**WHAT THE EXERCISE ASKS**
Each line from the one containing "Instruction: Select the Pen tool" onward, through the end of the entries, is to be transcribed exactly; nothing else is to be included.
[ENTRIES SUPPLIED]
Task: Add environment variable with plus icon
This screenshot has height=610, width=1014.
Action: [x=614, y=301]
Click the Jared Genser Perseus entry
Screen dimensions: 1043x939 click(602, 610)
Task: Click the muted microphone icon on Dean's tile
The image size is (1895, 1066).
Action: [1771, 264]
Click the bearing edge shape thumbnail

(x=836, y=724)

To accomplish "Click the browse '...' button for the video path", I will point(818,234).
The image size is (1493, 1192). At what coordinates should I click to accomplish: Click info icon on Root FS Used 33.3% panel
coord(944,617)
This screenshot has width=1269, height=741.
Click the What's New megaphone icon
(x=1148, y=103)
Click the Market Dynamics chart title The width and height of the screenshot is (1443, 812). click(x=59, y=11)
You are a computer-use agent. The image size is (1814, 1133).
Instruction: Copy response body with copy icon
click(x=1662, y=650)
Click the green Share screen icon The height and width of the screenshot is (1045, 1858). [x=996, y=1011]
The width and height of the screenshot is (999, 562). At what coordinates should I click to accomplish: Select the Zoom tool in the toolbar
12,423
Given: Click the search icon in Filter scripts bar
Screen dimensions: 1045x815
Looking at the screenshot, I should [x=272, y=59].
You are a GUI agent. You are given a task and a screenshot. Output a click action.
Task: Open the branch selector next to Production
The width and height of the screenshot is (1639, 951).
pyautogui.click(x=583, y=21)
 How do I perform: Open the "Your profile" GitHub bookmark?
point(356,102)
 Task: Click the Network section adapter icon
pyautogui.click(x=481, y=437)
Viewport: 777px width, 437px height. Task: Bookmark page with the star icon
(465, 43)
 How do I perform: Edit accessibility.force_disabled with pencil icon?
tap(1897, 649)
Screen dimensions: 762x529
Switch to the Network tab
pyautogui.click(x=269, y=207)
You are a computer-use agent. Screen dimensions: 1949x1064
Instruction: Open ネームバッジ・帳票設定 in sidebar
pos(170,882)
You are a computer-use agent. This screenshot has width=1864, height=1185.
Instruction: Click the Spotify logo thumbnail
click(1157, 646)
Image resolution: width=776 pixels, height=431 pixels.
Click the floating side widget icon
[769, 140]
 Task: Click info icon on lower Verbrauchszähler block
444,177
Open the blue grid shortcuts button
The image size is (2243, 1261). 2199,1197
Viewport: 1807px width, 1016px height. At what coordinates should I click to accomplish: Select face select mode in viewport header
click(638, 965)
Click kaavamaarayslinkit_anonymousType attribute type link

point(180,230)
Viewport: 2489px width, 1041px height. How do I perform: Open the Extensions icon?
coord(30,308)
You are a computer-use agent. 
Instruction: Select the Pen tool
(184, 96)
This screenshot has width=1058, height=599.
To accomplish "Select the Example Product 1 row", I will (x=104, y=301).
[/ENTRIES SUPPLIED]
**EXERCISE OUTPUT**
Instruction: Select the Pen tool
(184, 96)
This screenshot has width=1058, height=599.
To accomplish "Select the Example Product 1 row", I will (x=104, y=301).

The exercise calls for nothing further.